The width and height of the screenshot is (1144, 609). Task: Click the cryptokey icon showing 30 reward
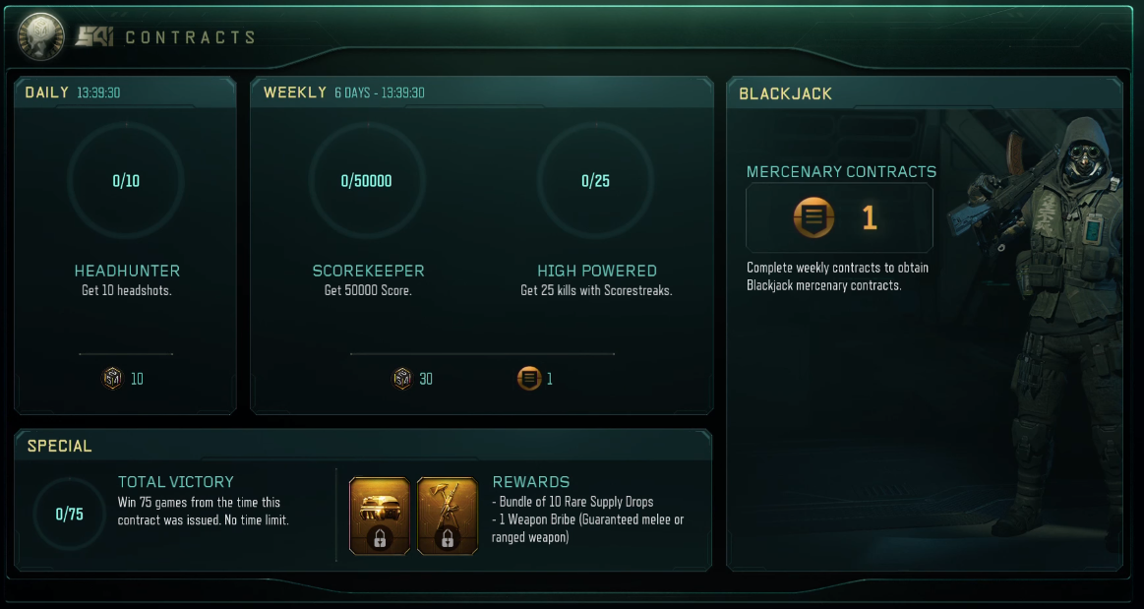click(402, 379)
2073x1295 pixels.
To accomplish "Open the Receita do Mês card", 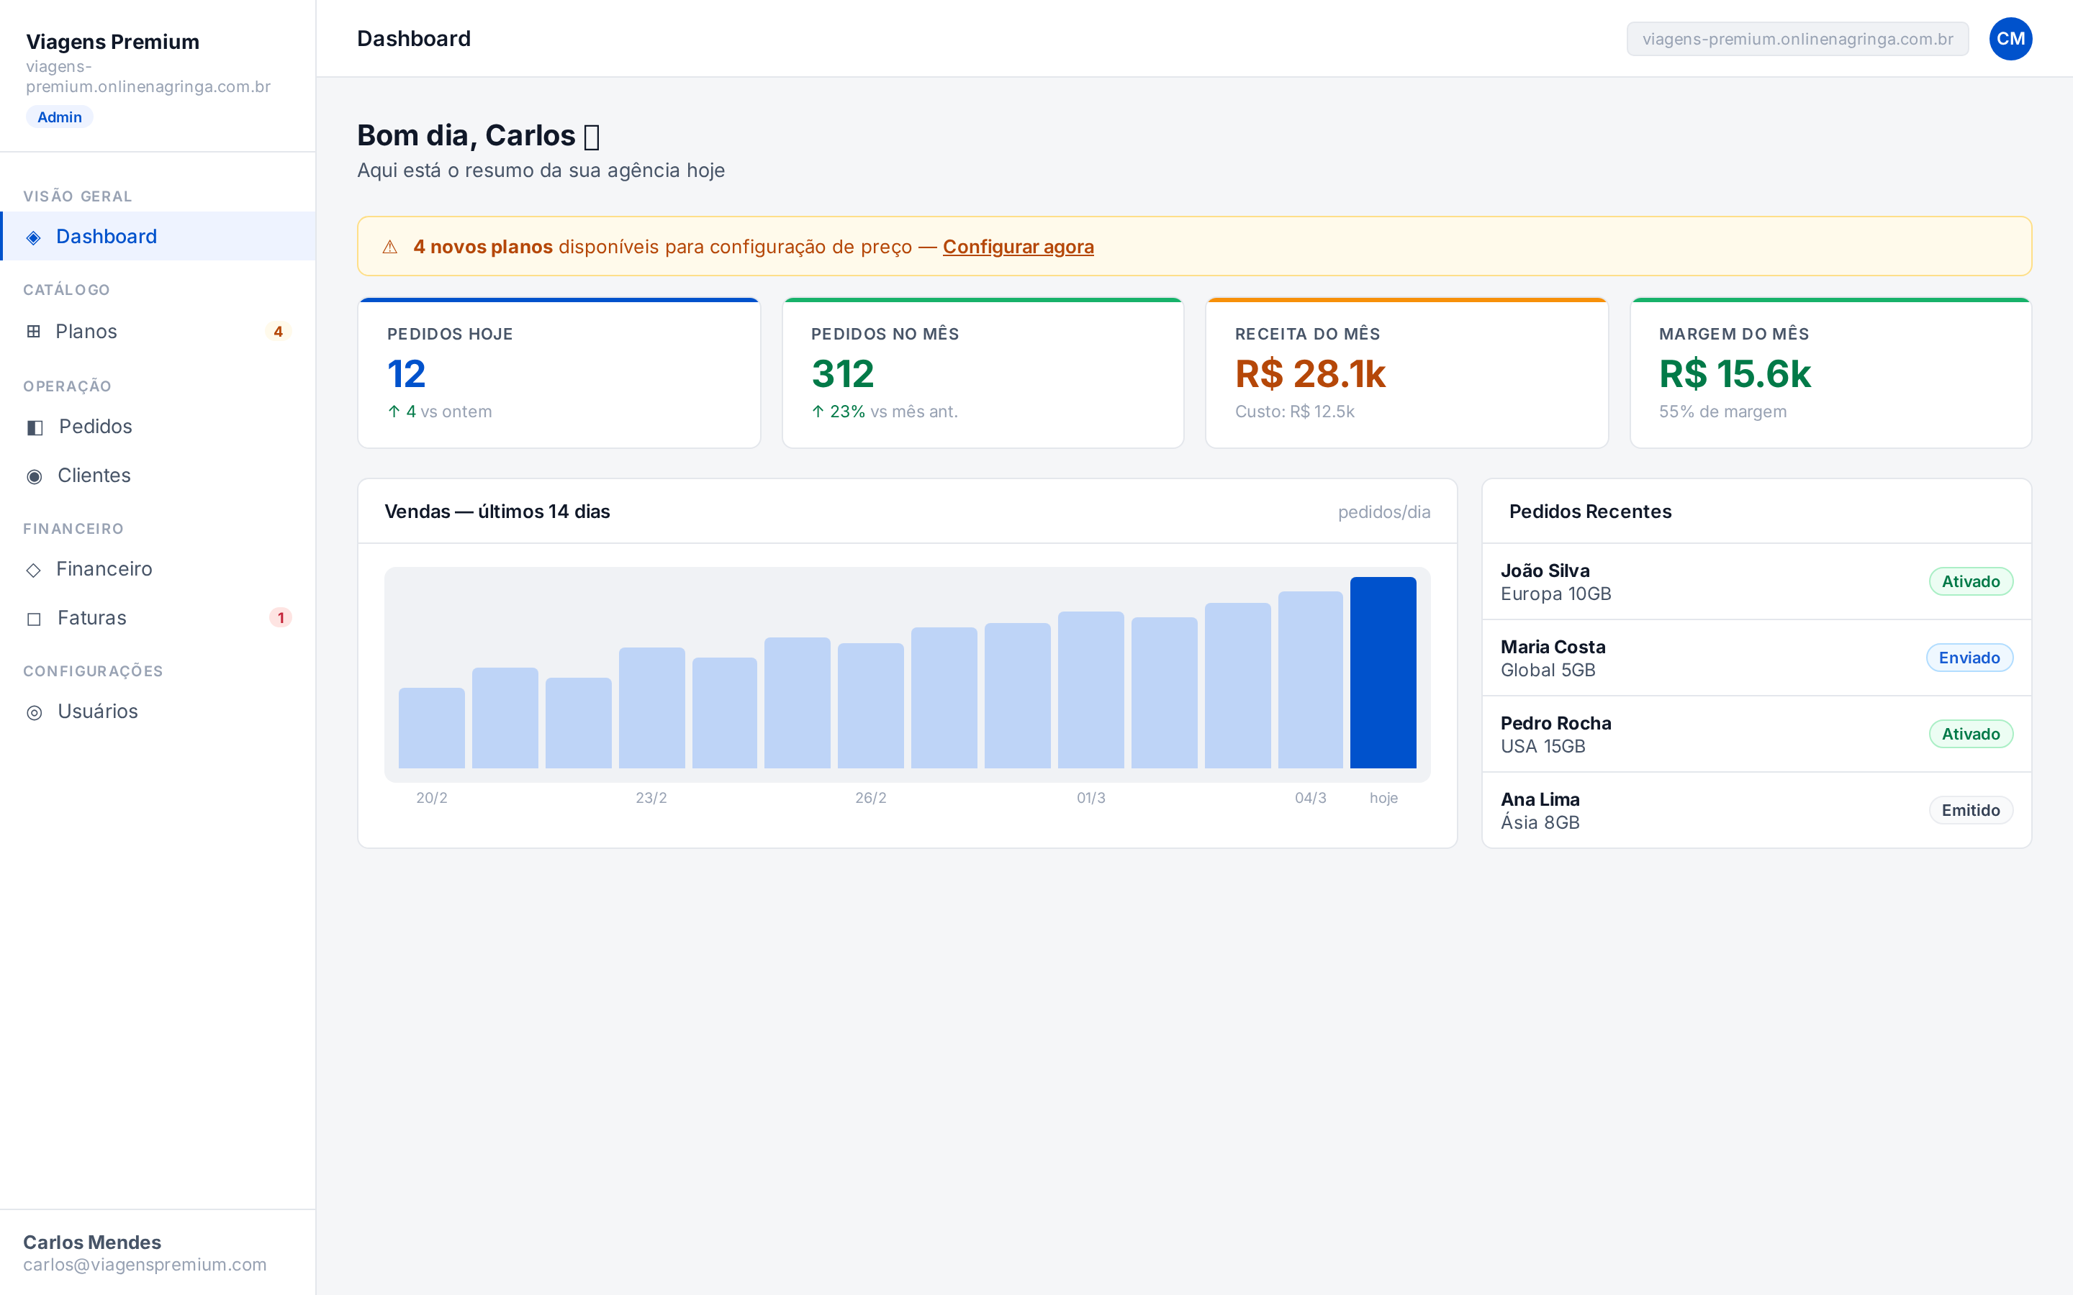I will 1407,373.
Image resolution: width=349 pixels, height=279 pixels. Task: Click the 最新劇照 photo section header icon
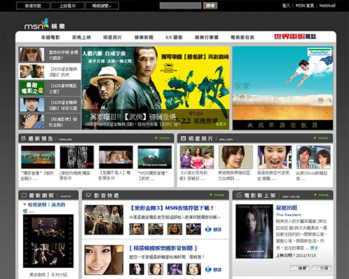(24, 195)
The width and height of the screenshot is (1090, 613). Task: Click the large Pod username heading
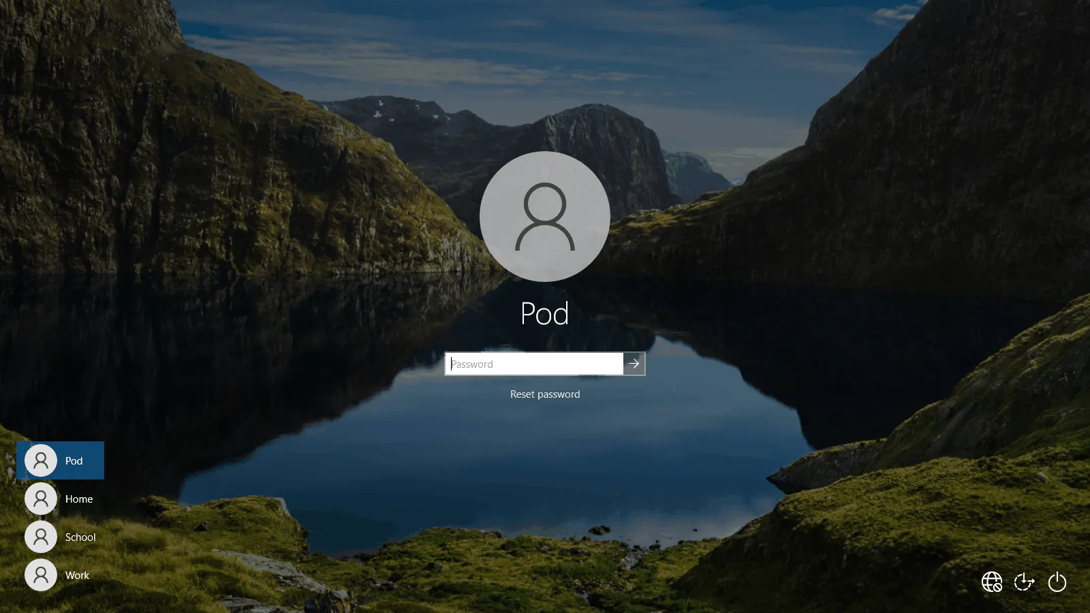(x=545, y=314)
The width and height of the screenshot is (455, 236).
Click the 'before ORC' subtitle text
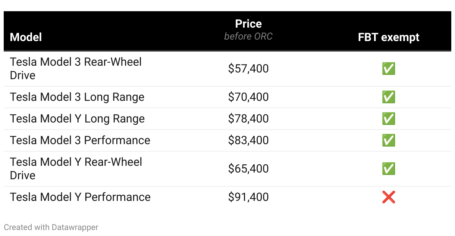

*****

**Work order**
Print only the lines running from the line that contains "The width and height of the screenshot is (1090, 613)." to the final line of the listing, both included. Omit every picture.

**Expected output**
The width and height of the screenshot is (1090, 613). Task: Click the large Pod username heading
(x=545, y=314)
The width and height of the screenshot is (455, 236).
Click the 'before ORC' subtitle text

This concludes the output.